Full-Rate, Full-Diversity, Finite Feedback Space-Time Schemes with Minimum Feedback and Transmission Duration

Abstract

In this paper a MIMO quasi static block fading channel with finite N-ary delay-free, noise-free feedback is considered. The transmitter uses a set of N Space-Time Block Codes (STBCs), one corresponding to each of the N possible feedback values, to encode and transmit information. The feedback function used at the receiver and the N component STBCs used at the transmitter together constitute a Finite Feedback Scheme (FFS). Although a number of FFSs are available in the literature that provably achieve full-diversity, there is no known universal criterion to determine whether a given arbitrary FFS achieves full-diversity or not.
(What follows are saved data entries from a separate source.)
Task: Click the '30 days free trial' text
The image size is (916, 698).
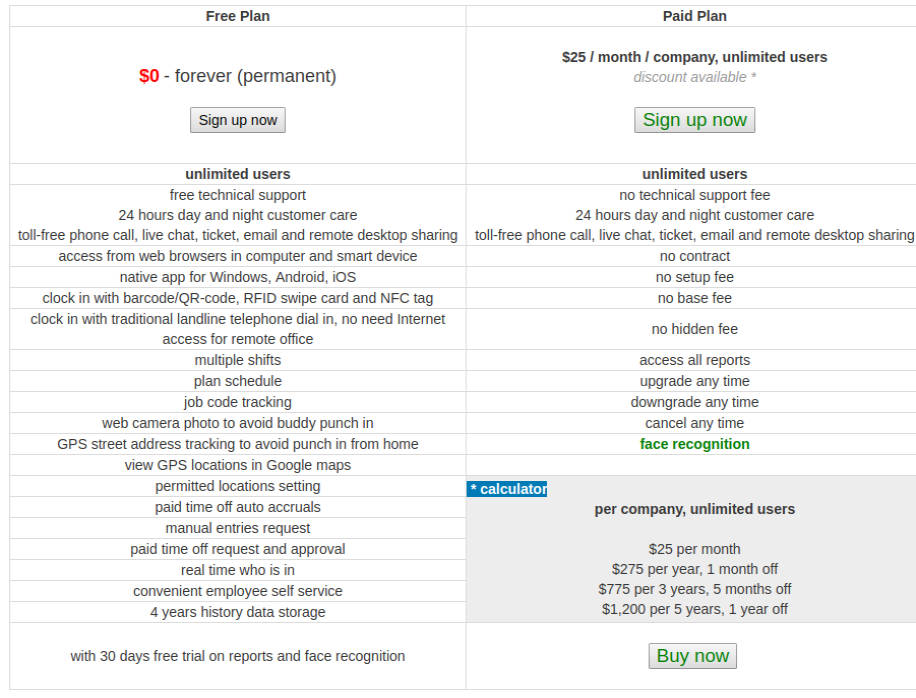Action: point(237,656)
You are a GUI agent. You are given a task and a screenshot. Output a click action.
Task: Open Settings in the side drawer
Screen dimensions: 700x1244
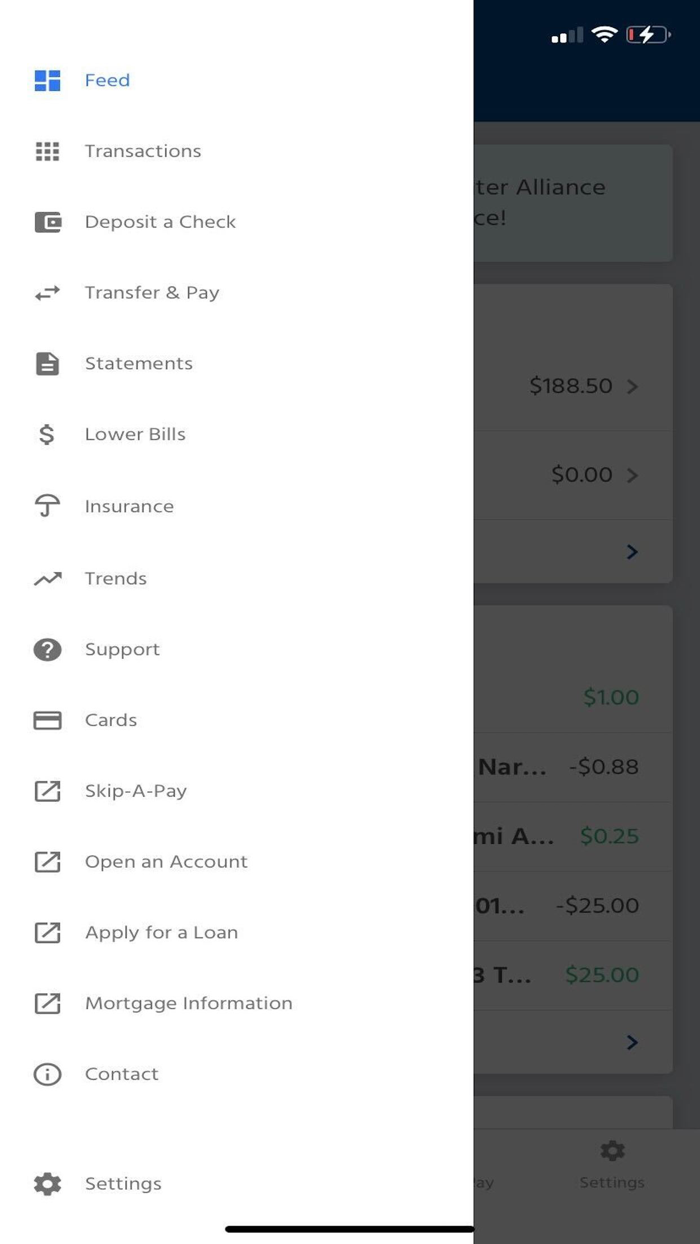click(x=122, y=1184)
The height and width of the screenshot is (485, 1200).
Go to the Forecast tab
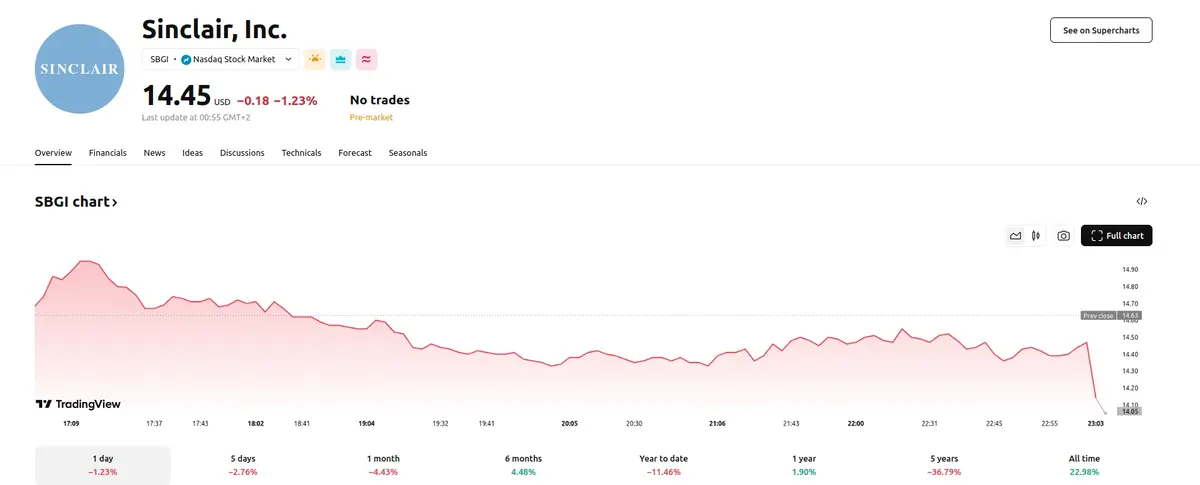(355, 153)
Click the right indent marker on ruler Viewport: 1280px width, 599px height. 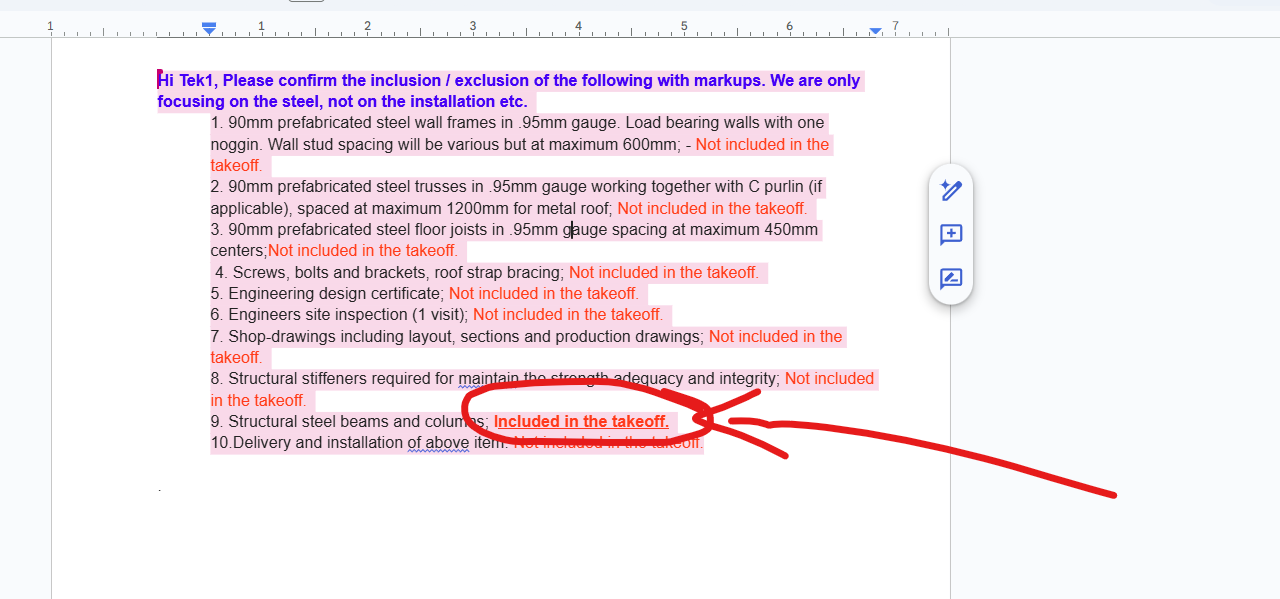(875, 31)
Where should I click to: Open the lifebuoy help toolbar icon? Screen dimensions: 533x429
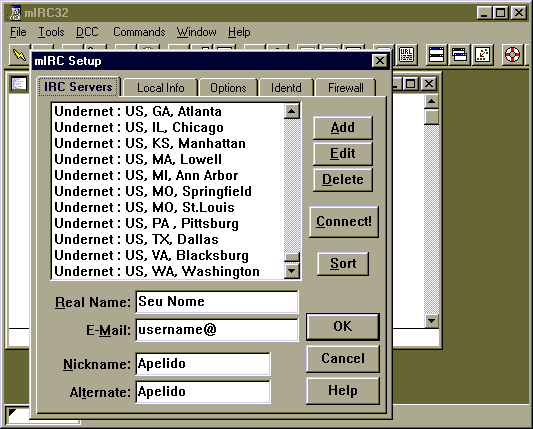(512, 55)
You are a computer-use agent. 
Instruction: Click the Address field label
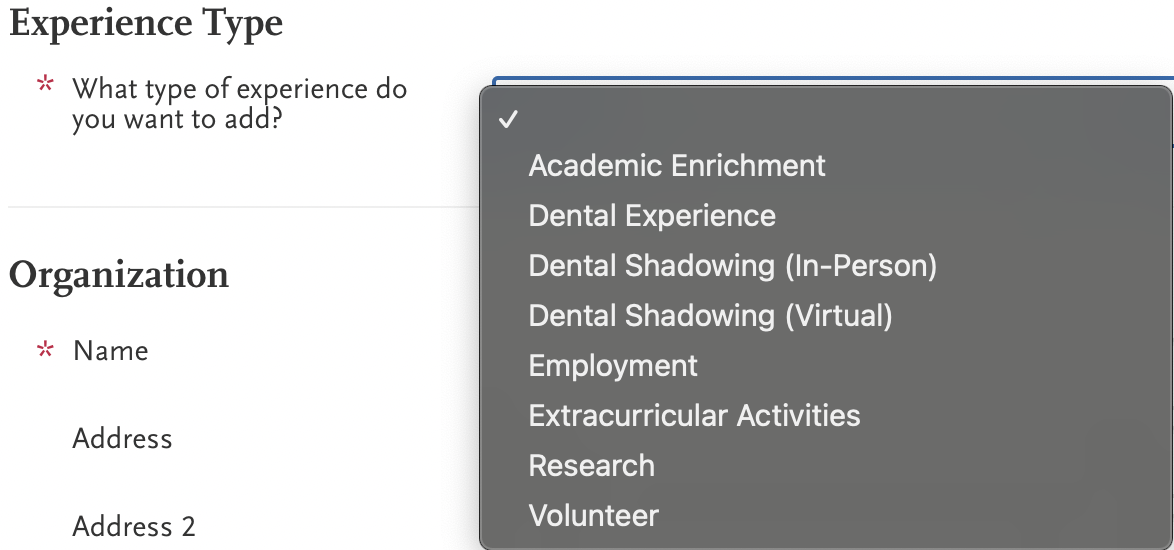[122, 439]
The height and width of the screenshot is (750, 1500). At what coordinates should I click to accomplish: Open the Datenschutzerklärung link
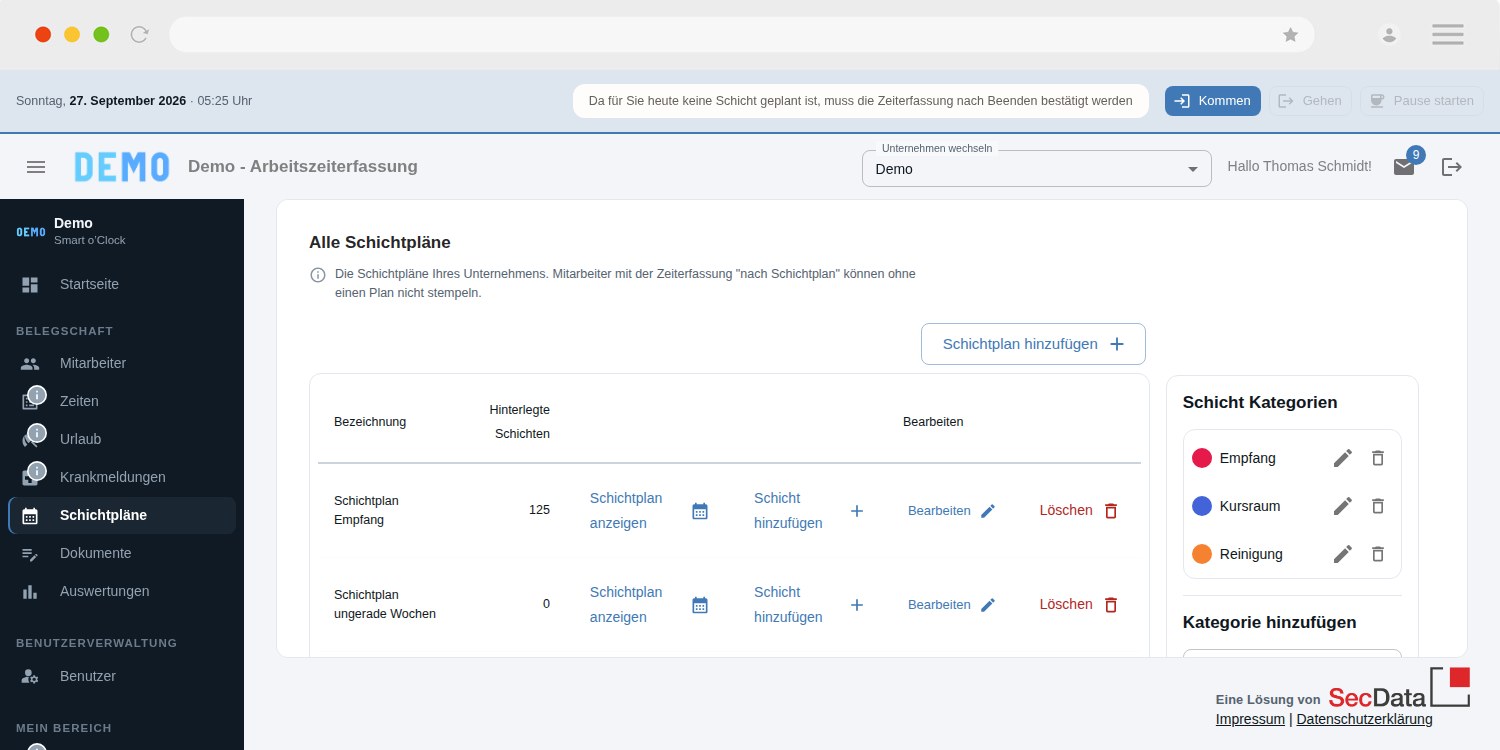point(1364,719)
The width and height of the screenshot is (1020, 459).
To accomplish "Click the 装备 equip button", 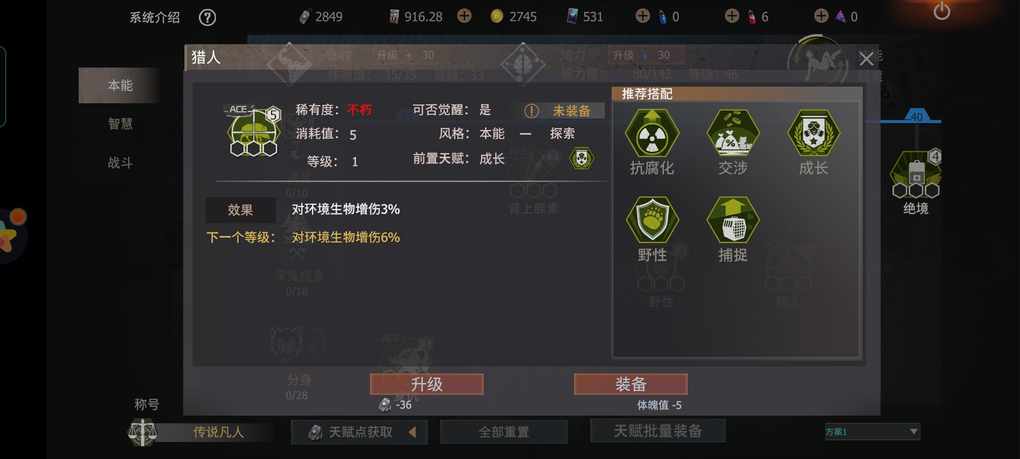I will click(x=630, y=384).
Further, all known full-diversity FFSs for T<Nt where Nt is the number of transmit antennas, have rate at the most 1. In this paper a universal necessary condition for any FFS to achieve full-diversity is given, using which the notion of Feedback-Transmission duration optimal (FT-Optimal) FFSs - schemes that use minimum amount of feedback N given the transmission duration T, and minimum transmission duration given the amount of feedback to achieve full-diversity - is introduced. When there is no feedback (N=1) an FT-optimal scheme consists of a single STBC with T=Nt, and the universal necessary condition reduces to the well known necessary and sufficient condition for an STBC to achieve full-diversity: every non-zero codeword difference matrix of the STBC must be of rank Nt. Also, a sufficient condition for full-diversity is given for the FFSs in which the component STBC with the largest minimum Euclidean distance is chosen. Using this sufficient condition full-rate (rate Nt) full-diversity FT-Optimal schemes are constructed for all (Nt,T,N) with NT=Nt. These are the first full-rate full-diversity FFSs reported in the literature for T<Nt. Simulation results show that the new schemes have the best error performance among all known FFSs.